Five days after our interview, Ricanek gave a presentation at the 2022 Federal Identity Forum and Expo, a workshop where the federal government meets with companies and researchers to talk about facial recognition and other topics with people in the security industry. During his presentation, Ricanek used slides that pulled images from his 2011 dataset. Unlike the initial publication, he’d put tiny yellow blocks over the eyes of the individuals.
After speaking with Keyes for the audit, Ricanek said he took down the dataset and began to deny access to anyone who asked. According to Ricanek, Keyes reached out and explained that the dataset was still up. “They actually hacked my Dropbox,” Ricanek said, claiming that Keyes accessed his lab’s private cloud storage. “And they found a version of the dataset in the Dropbox for the lab, which I did not know existed at that time.
Keyes did not hack the Dropbox. The Dropbox link and the password to it were among the public records requests they and Austin received from UNCW. “If I could hack Dropbox, I would be making a lot more money than PhD students do,” Keyes said.
According to the UNCW emails, which Ricanek was copied on, his research assistants gave away access to the raw materials of the database to other researchers—including one project which involved distributing the images to be labeled by users on Amazon Mechanical Turk. Ricanek had previously maintained that all that was ever given out were the images themselves and a Google Doc that listed the YouTube links. But the Dropbox file is described as being “more than 1gb,” in the emails.
“I didn’t initiate this exchange,” Ricanek said of the emails where an assistant gave someone access to the Dropbox. “But… there were only a handful of people who made that request. And typically, these were individuals that weren’t actually doing face recognition work. They were looking at it for other sorts of social issues.”
“The whole rest of the world is using face recognition. We are not going to stop that. It’s part of our national defense,” Ricanek said. “It’s the same problem with face recognition bias towards people of color. We have to be at the table working with them to make sure their algorithms work properly. We can’t say, ‘stop, don’t use it, it’s racist.’”

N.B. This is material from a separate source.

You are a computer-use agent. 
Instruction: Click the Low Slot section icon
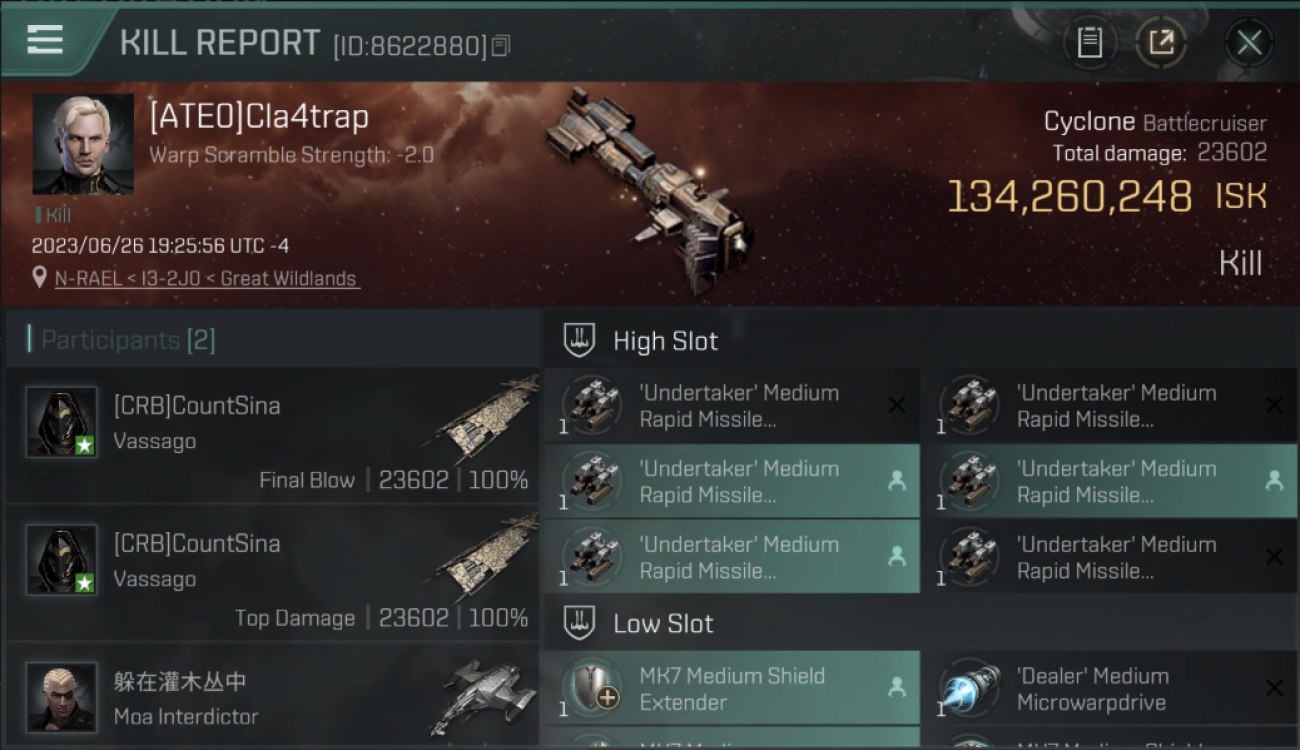click(x=579, y=623)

It is deeply unlikely that facial recognition trained to detect trans people is ever going to be used to stop a terrorist attack. What is far more likely is that datasets and technology like this could be used to harass and dehumanize trans people in a country where the majority of states have passed or considered passing anti-trans legislation. In states across the US, politicians have increasingly tried to criminalize and discriminate against trans people, pushing legislation and policies that prevent trans people from legally using the bathroom, prevents trans children from obtaining gender-affirming treatments like puberty blockers and criminalizes people who might help them, bans books that mention the existence of trans people, forbids trans athletes from competing in sports, and makes it more difficult for trans people to get healthcare.
Facial recognition, by definition, is a form of surveillance, and this experiment—effective or not—is designed to make it easier to identify trans people, who, besides being systematically discriminated against by governments, are often the victims of hate crimes and violence associated with their identity.
Keyes pushed back at Ricanek’s assertion, saying that even if the research was not done with malicious intent, its central premise still causes harm by subjecting trans people, whose bodies are already viewed as suspect, to even more scrutiny. “If his interest is in trans people getting a seat at the table, how many trans scholars did he involve in his research?” they said. “In preparing the paper; in being credited with the work? If his interest is in ‘a seat at the table,’ how does taking people’s private, in-community videos, using them for purposes the authors might very well disagree with, fixing screenshots of them forevermore in academia without their consent, help that? If he’s so interested in a seat at the table for marginalized people, he should endeavor to actually do anything to enable that.”